**Instructions for the task**
Write out again, word for word, the part of the items that opens with the line containing "The width and height of the screenshot is (661, 779)." and closes with the line containing "I will pos(44,44).", keeping both of those lines.

[START]

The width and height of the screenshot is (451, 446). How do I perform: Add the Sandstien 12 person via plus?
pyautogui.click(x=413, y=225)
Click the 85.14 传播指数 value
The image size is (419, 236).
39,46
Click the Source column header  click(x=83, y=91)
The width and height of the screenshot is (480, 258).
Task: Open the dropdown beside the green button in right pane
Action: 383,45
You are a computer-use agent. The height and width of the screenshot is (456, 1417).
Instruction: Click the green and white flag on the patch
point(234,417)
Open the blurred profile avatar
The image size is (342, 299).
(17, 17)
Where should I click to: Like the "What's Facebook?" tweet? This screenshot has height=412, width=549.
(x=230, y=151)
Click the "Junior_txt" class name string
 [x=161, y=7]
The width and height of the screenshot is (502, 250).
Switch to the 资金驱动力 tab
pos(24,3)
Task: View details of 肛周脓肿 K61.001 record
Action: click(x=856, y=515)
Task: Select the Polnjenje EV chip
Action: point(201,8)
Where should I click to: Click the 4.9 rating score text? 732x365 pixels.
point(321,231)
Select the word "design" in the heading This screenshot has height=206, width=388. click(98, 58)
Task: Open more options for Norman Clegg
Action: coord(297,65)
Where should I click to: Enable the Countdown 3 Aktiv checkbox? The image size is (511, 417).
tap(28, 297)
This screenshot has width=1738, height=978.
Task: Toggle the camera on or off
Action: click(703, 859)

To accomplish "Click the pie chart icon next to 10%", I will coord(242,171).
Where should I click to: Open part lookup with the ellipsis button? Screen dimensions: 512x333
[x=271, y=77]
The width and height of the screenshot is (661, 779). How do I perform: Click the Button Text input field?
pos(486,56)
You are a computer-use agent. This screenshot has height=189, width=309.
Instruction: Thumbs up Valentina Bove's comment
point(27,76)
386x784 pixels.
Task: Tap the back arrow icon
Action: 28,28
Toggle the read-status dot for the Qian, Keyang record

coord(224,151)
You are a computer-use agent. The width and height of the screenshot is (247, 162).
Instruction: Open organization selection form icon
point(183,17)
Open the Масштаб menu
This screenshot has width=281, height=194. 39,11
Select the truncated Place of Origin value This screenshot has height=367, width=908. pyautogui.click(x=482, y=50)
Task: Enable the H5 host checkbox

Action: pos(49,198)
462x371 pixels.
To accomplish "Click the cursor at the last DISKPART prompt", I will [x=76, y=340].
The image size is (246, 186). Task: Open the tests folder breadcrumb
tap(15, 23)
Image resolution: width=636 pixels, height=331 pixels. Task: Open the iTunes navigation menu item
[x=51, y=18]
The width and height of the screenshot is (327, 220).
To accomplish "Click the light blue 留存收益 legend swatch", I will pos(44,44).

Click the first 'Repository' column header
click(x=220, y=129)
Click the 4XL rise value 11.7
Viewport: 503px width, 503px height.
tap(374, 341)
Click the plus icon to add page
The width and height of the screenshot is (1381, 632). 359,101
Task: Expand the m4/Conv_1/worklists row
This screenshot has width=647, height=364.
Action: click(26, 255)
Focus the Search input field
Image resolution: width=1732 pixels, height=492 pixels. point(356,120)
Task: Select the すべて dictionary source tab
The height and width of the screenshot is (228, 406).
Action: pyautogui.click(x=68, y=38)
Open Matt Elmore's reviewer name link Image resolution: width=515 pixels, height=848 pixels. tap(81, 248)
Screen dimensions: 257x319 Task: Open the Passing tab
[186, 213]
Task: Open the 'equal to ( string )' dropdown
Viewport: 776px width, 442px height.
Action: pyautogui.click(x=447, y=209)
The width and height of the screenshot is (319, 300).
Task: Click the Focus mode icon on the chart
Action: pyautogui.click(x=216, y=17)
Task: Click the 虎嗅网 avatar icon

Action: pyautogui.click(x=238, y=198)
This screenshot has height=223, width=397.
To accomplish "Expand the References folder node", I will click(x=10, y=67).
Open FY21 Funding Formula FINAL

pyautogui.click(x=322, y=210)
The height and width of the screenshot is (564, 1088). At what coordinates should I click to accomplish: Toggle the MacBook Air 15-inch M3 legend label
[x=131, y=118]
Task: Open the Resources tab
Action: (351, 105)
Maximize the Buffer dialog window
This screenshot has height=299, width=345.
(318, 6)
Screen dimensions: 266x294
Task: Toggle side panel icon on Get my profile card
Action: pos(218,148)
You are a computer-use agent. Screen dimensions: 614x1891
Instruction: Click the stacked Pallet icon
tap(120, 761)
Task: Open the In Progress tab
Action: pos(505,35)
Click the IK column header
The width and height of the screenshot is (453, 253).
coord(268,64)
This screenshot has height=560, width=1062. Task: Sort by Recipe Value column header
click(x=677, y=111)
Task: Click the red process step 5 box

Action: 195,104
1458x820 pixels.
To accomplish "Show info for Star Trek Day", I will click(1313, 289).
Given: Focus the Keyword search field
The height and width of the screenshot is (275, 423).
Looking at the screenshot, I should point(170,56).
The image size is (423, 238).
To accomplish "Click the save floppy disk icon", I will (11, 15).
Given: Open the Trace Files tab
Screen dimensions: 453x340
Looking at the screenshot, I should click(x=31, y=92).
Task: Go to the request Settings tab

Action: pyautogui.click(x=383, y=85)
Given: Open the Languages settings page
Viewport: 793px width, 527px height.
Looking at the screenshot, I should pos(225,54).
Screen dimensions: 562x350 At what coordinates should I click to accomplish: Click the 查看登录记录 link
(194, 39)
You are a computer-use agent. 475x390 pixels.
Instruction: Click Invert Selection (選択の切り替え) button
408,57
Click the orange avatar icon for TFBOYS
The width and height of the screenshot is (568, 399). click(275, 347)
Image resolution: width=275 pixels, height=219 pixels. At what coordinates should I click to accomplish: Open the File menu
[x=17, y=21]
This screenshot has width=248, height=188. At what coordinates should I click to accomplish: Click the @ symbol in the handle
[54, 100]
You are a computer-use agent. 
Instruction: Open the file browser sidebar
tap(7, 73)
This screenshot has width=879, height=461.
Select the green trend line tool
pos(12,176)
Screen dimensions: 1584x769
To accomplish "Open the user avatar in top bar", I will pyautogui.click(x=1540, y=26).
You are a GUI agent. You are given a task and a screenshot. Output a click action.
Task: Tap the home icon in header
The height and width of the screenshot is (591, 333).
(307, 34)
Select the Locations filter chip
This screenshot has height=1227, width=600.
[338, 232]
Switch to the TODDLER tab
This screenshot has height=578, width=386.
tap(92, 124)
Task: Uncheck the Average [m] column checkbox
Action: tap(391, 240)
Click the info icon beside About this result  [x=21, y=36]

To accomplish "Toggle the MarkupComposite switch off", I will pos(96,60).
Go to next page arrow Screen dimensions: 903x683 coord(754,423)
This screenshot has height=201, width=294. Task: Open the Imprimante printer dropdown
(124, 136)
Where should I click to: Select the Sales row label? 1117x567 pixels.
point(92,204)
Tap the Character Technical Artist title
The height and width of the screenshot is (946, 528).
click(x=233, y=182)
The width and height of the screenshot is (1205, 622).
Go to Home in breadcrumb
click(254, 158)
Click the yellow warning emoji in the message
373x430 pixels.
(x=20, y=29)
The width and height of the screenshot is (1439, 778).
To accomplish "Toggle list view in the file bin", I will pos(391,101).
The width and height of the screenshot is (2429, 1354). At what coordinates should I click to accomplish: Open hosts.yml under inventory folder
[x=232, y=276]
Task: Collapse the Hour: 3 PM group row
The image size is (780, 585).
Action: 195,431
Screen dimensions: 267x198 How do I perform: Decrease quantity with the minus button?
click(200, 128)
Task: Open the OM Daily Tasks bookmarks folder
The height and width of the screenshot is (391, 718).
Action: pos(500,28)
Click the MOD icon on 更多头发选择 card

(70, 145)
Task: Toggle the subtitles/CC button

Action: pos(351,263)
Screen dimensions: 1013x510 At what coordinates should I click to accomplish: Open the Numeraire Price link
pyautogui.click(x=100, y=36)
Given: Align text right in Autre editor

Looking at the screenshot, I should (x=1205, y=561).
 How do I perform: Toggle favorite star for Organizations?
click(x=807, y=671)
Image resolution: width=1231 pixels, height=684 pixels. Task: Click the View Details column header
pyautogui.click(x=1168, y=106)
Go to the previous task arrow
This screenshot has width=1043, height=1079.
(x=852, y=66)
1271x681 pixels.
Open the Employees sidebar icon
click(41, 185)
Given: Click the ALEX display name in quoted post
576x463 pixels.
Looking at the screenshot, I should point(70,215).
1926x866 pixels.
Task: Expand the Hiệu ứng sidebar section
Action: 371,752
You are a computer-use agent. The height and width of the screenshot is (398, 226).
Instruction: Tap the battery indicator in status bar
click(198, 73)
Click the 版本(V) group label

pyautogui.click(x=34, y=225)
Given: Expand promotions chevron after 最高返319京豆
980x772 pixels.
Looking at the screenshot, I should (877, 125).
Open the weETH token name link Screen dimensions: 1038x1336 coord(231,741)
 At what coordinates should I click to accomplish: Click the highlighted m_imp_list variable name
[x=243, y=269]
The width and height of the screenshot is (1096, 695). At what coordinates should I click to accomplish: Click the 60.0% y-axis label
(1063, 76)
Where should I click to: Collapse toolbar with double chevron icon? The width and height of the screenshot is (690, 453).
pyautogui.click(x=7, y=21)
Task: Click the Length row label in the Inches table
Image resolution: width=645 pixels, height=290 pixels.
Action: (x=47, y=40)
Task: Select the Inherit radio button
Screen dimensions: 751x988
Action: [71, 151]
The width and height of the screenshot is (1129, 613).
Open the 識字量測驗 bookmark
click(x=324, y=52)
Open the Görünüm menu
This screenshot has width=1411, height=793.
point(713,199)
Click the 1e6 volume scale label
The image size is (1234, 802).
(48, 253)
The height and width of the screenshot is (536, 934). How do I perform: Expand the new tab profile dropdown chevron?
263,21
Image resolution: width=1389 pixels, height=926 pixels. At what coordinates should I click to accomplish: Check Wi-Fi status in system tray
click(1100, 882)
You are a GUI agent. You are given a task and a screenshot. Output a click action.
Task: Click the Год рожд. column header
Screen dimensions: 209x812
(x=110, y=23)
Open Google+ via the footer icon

[END]

**Final result**
The width and height of the screenshot is (661, 779). How do I perform: Click the Button Text input field?
pos(486,56)
You are a computer-use agent. This screenshot has height=189, width=309.
Instruction: Thumbs up Valentina Bove's comment
point(27,76)
386x784 pixels.
Task: Tap the back arrow icon
Action: 28,28
Toggle the read-status dot for the Qian, Keyang record

coord(224,151)
You are a computer-use agent. The width and height of the screenshot is (247, 162).
Instruction: Open organization selection form icon
point(183,17)
Open the Масштаб menu
This screenshot has width=281, height=194. 39,11
Select the truncated Place of Origin value This screenshot has height=367, width=908. pyautogui.click(x=482, y=50)
Task: Enable the H5 host checkbox

Action: pos(49,198)
462x371 pixels.
To accomplish "Click the cursor at the last DISKPART prompt", I will [x=76, y=340].
The image size is (246, 186). Task: Open the tests folder breadcrumb
tap(15, 23)
Image resolution: width=636 pixels, height=331 pixels. Task: Open the iTunes navigation menu item
[x=51, y=18]
The width and height of the screenshot is (327, 220).
To accomplish "Click the light blue 留存收益 legend swatch", I will pos(44,44).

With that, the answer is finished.